One shofar, many faces
By Rabbi Nochum Mangel, Chabad of Greater Dayton
The high point of Rosh Hashanah and the unique mitzvah (commandment) of the day is the blowing of the shofar. The words of the holiday prayer book are deep and their extraordinary poetry is beautiful and moving, but the focus of the day is on the raw sound of the ram’s horn’s three basic notes.
What is its significance? As a simple matter of law, it is a mitzvah that the Torah instructs us to do, calling Rosh Hashanah Yom Teruah, a day of the sounding of the shofar. The Torah does not offer us a reason. It only gives us the command to sound the shofar.
But over the course of our long history, many have offered various meanings behind this mitzvah.
Hai Gaon, a rabbi who lived during the early 11th century, compiled 10 widely-cited reasons behind the mitzvah of blowing the shofar. Among them are:
• The shofar was sounded at a king’s coronation, and on Rosh Hashanah we are proclaiming God as our king just as Adam and Eve did on the sixth day of creation, the first Rosh Hashanah.
• When Abraham and Isaac showed their willingness to give up everything to follow God at the time of the Binding of Isaac, God directed Abraham to take a ram caught in a thicket and offer it instead, and the horn of the ram was to be used as a shofar. The shofar reminds us of the self-sacrificial dedication of the founders of our people.
• When all of Israel stood at Sinai and God gave them the Torah, everyone heard the sound of the shofar blowing. Hearing the shofar reminds us of God’s giving us the Torah.
• When Moshiach (Messiah) comes, the prophet Elijah tells us, the great shofar will be blown. Blowing the shofar speaks to us of the coming of the Moshiach and the great good toward which the world is moving.
One hundred years later, Maimonides added that the sound of the shofar moves us to return to God. It is like a voice calling, “Wake up, you sleepers, and return to your real purpose, the purpose why you are here in the world.”
But one might ask, why does our tradition propose so many different and diverse reasons for this mitzvah? Wouldn’t one be enough?
In Midrash Rabba, our sages teach that discovering many explanations for a mitzvah is not something unique to the mitzvah of shofar. Rather, as a general Torah principal, Shivim panim laTorah — the Torah has 70 different faces, or aspects. Each and every matter in Torah can be understood through a prism that reveals 70 different colors.
The rabbis of the Talmud are saying that the necessity for so many different faces is: “Just as no person’s face looks exactly like another’s, so too, no two people’s sensibilities are exactly the same.”
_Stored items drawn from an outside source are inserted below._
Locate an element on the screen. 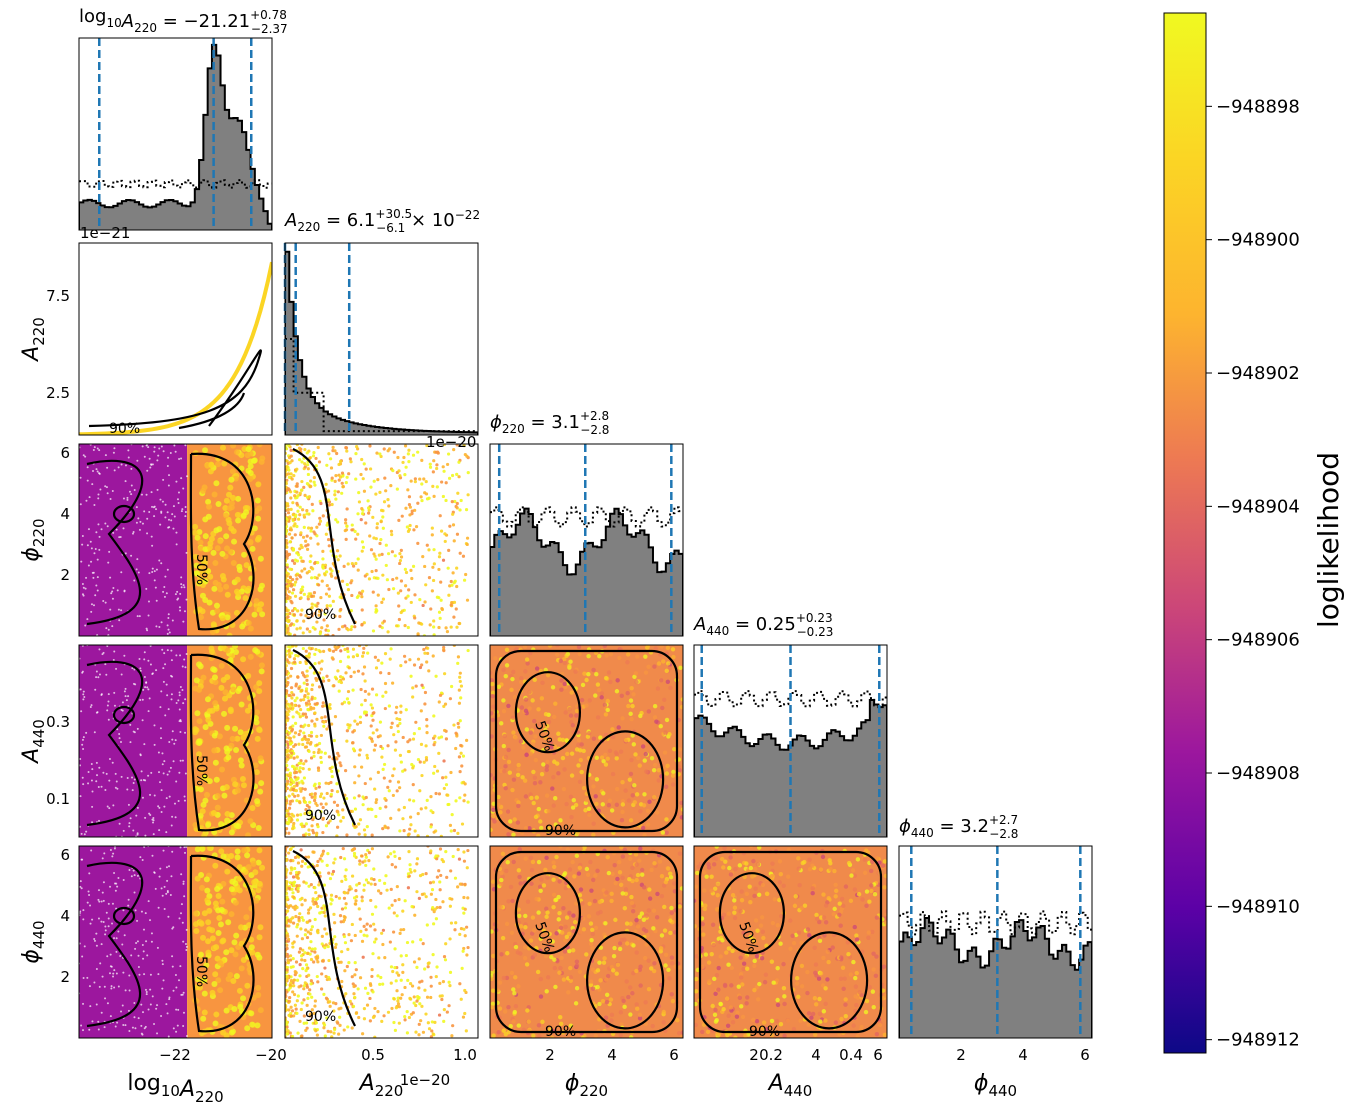 The image size is (1352, 1111). ytick: 4 is located at coordinates (65, 916).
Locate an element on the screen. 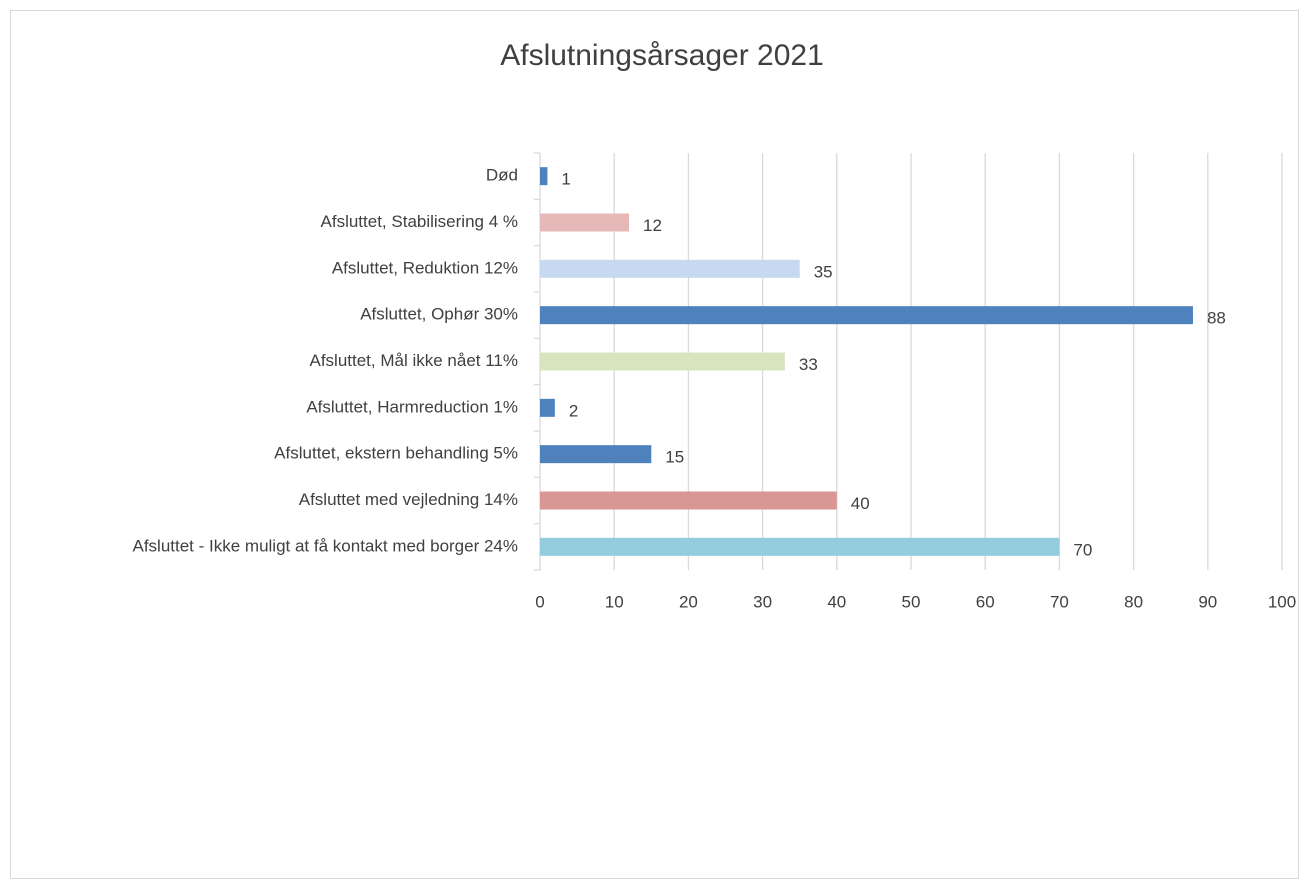  y-tick-label: Afsluttet, Harmreduction 1% is located at coordinates (412, 406).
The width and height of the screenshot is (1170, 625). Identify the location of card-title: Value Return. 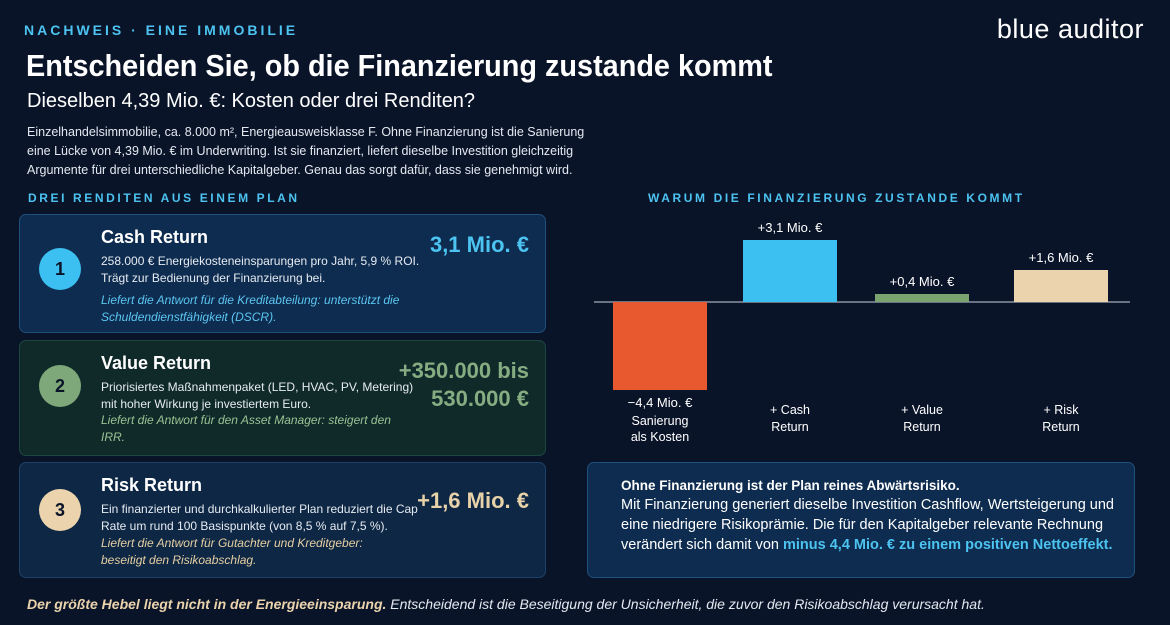
(156, 363).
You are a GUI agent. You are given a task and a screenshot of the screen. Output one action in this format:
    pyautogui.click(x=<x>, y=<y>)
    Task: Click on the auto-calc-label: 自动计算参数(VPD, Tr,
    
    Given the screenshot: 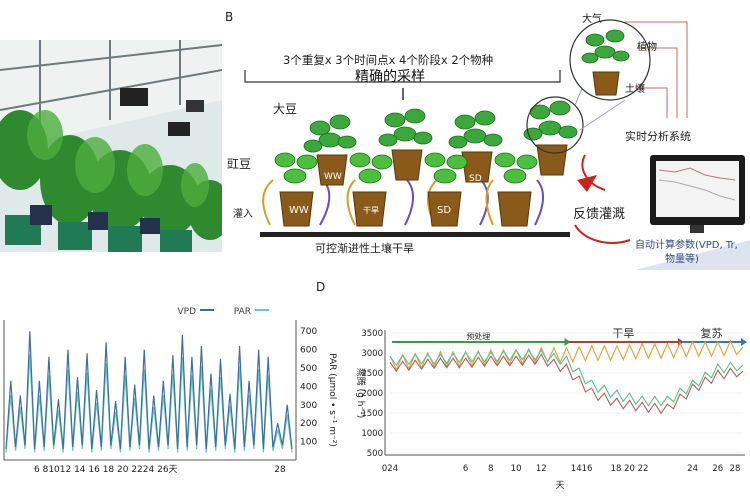 What is the action you would take?
    pyautogui.click(x=686, y=246)
    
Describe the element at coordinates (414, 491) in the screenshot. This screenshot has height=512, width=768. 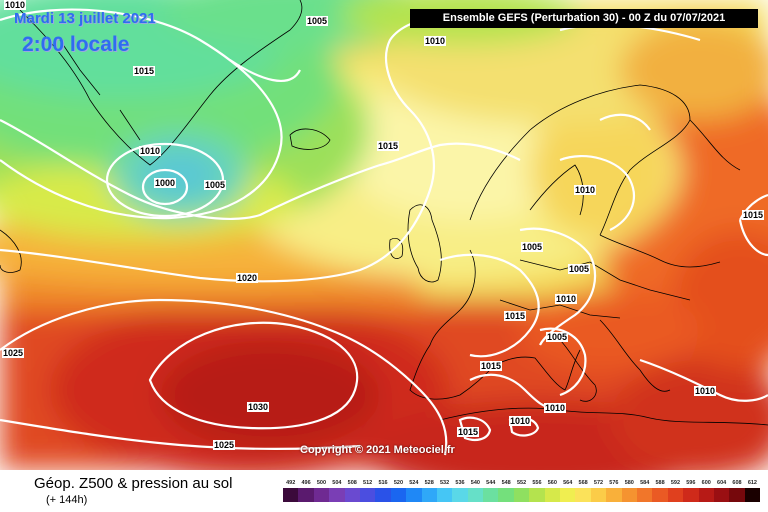
I see `legend-swatch: 524` at that location.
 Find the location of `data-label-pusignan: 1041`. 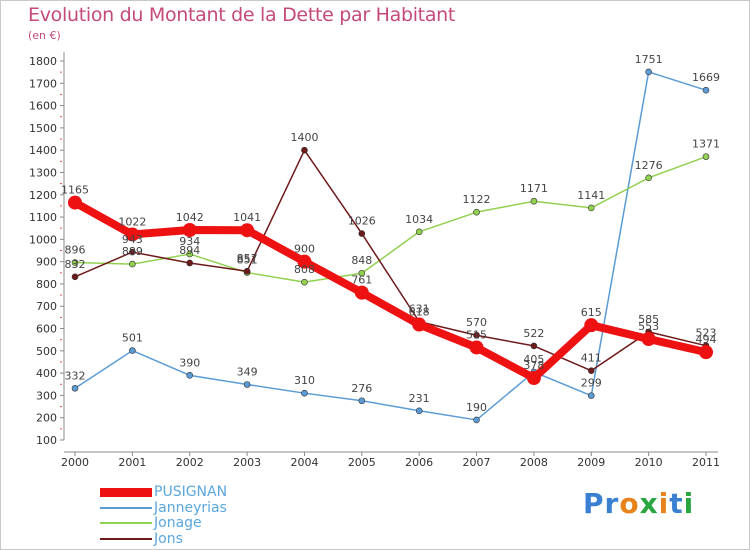

data-label-pusignan: 1041 is located at coordinates (247, 218).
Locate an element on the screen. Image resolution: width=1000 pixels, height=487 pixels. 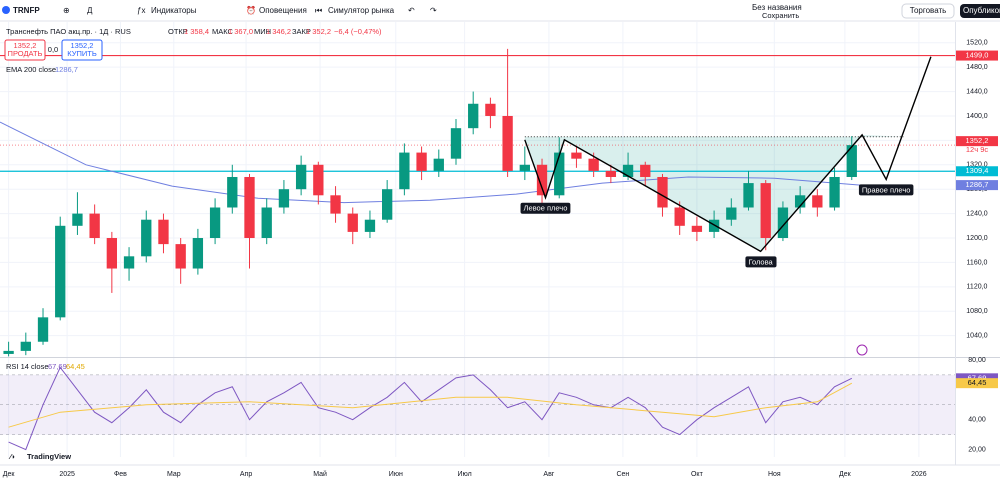
x-tick-label: Июл is located at coordinates (464, 474).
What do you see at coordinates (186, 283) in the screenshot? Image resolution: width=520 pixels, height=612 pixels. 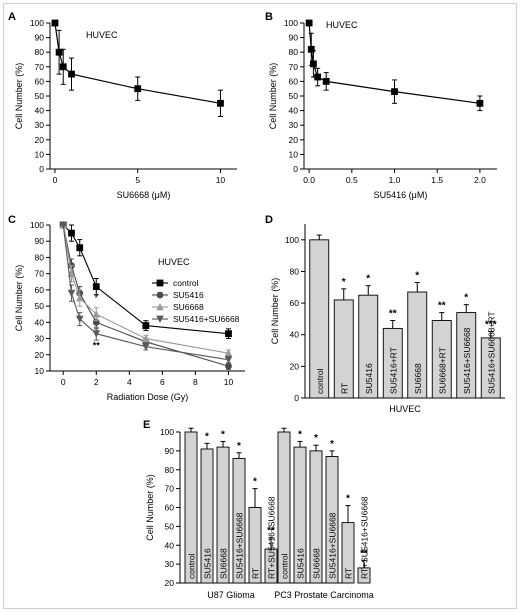 I see `legend-label: control` at bounding box center [186, 283].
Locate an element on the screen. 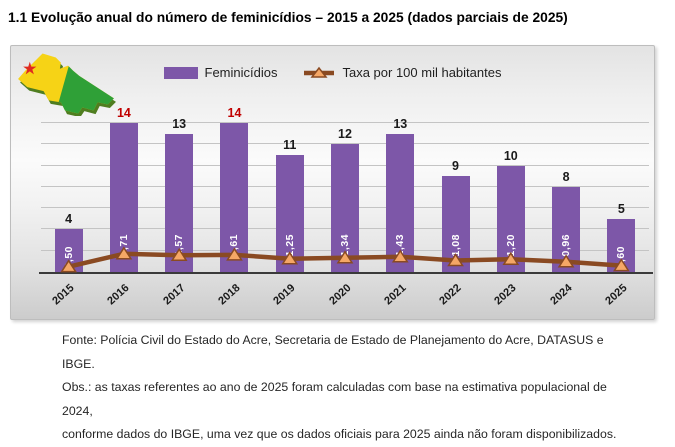 This screenshot has width=675, height=447. taxa-value-label: 1,08 is located at coordinates (456, 244).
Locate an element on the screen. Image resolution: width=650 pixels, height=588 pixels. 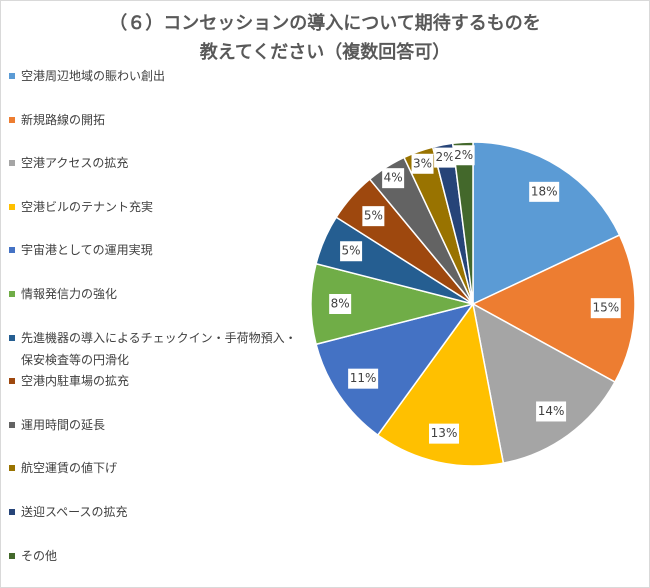
data-label: 11% is located at coordinates (364, 378).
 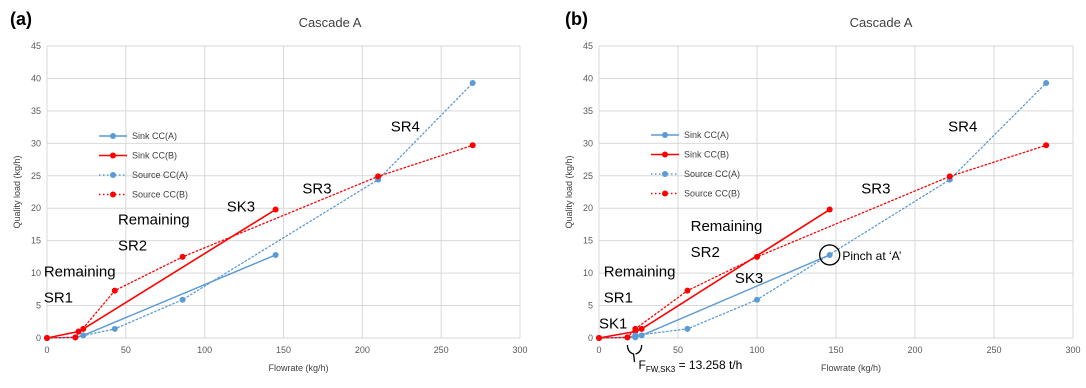 What do you see at coordinates (17, 192) in the screenshot?
I see `y-axis-title: Quality load (kg/h)` at bounding box center [17, 192].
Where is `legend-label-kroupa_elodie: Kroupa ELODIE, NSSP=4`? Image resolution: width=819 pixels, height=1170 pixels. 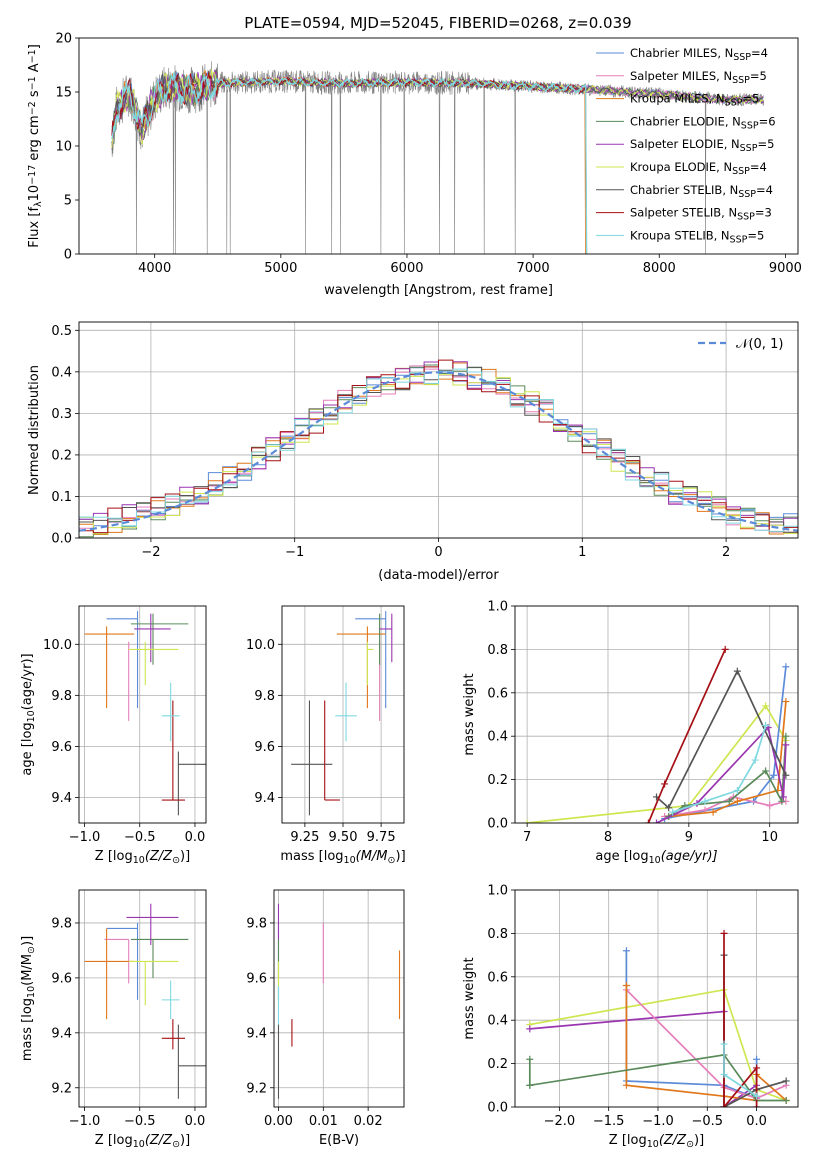
legend-label-kroupa_elodie: Kroupa ELODIE, NSSP=4 is located at coordinates (698, 168).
Seventy, then, is a number to express the variety of the whole group. The message is that the Torah offers a path of understanding to each person as unique as the person’s face.
So although people say that if you have two Jews, you have three opinions, they are off by 67!
The strength and beauty of Torah is that although there are diverse insights and varied rationales, they are all simultaneously true.
But the commonality is the performance of the same mitzvah. No matter which of the 70 reasons one finds most compelling, each person speaks of the same mitzvah of hearing the shofar.
The mitzvah is the same, but each of us sees in it a different color, a different point of meaning. Each perspective is necessary in order for there to be a door and an opening into the Torah and mitzvot for all.
What draws one person is very often not what draws another. Therefore, there is the widest diversity of insight so that each person can find his or her way to the core where we are all one.
There is room for each one of us. In Torah learning, it is not about winning arguments or trying to prove our understanding is right by denying others their unique insight or inspiration. There is a purpose in our differences. Each one of us has a way to connect and join with everyone else in the mitzvah.
The shofar urges us, cries to us — do not stop until you have found your inspiration. We are meant to hear that sound together, as we come as one to be blessed by being written and sealed together in the Book of Life for a year of peace, plenty, and every kind of blessing.
May we finally hear the great sound of Elijah’s shofar, heralding the arrival of the righteous Moshiach.